O professor afirma que o texto diz que uma autoridade administrativa irá decidir se as decisões das redes sociais cumprem a MP. “Ou seja, o próprio Poder Executivo vai dizer se aquela remoção de conteúdo que a rede social fez era legal ou ilegal”, afirma.
“Isso por se só já é uma clara e grave inconstitucionalidade, porque coloca nas mãos do poder executivo determinar os limites. Isso daria um poder enorme para o Poder Executivo determinar os limites da liberdade expressão de brasileiros e brasileiras”, completou.
A advogada Bruna Santos, membro da Coalizão Direitos na Rede, que reúne ativistas e acadêmicos, apontou uma interferência da MP na iniciativa privada.
“Me aparenta ser inconstitucional dado que ela atua sobre a livre iniciativa e liberdade econômica dessas empresas para determinar o modelo de negócios e como elas atuam. Isso me parece uma interferência grande e relevante e que merece alguma atenção neste momento”, afirmou.
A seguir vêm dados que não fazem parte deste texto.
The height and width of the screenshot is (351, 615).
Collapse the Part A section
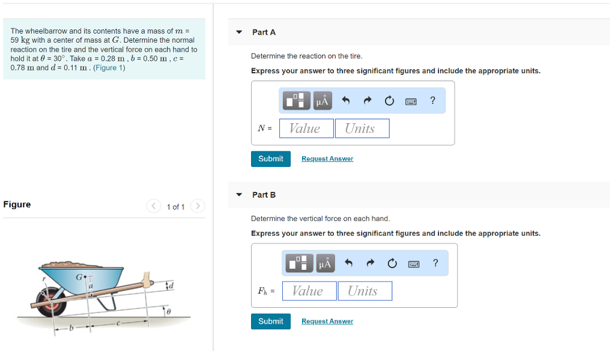(239, 32)
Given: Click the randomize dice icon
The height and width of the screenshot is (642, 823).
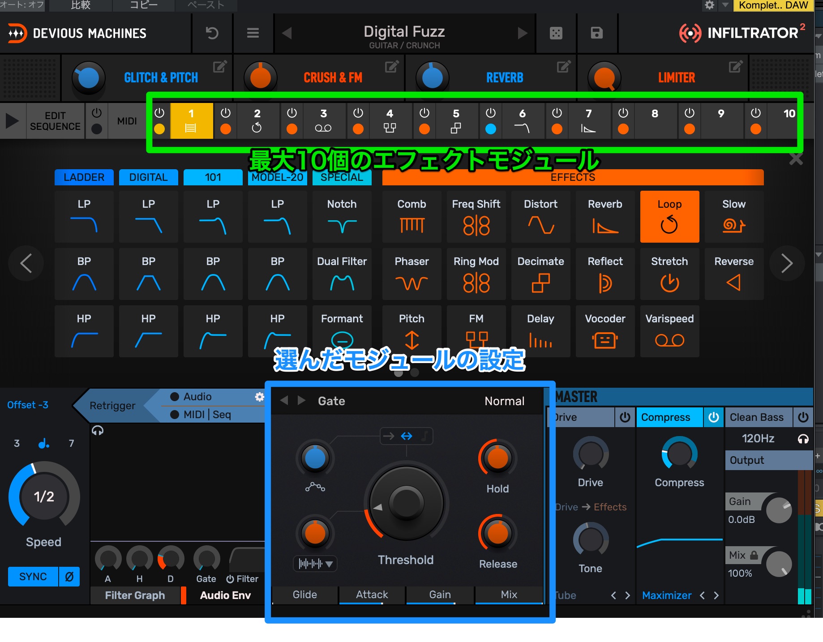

A Secretaria de Comunicação da Presidência da República (Secom) publicou em sua rede social que a medida objetiva “maior clareza quanto a ‘políticas, procedimentos, medidas e instrumentos’ utilizados pelos provedores de redes sociais para cancelamento ou suspensão de conteúdos e contas”.
A publicação diz ainda que a intenção da medida também é combater a “a remoção arbitrária e imotivada de contas, perfis e conteúdos por provedores”.
Ações da Justiça e das redes sociais
Recentemente, o Tribunal Superior Eleitoral (TSE) determinou a suspensão de pagamentos a produtores de conteúdo de 14 canais investigados por propagação de informações falsas sobre as eleições brasileiras.
Entre os canais e páginas compreendidas pela decisão, estão algumas das principais redes de apoio a Bolsonaro (sem partido), como o canal Terça Livre, o Jornal da Cidade Online e o canal de Oswaldo Eustáquio, apoiador que chegou a ser preso na investigação sobre atos antidemocráticos. As redes sociais de Eustáquio foram bloqueadas nesta segunda.
Bolsonaro criticou em lives e entrevistas a decisão do ministro do TSE, afirmando que a determinação foi parcial por retirar o repasse de dinheiro de páginas de direita que, segundo o presidente, não acreditam que o voto eletrônico seja plenamente confiável.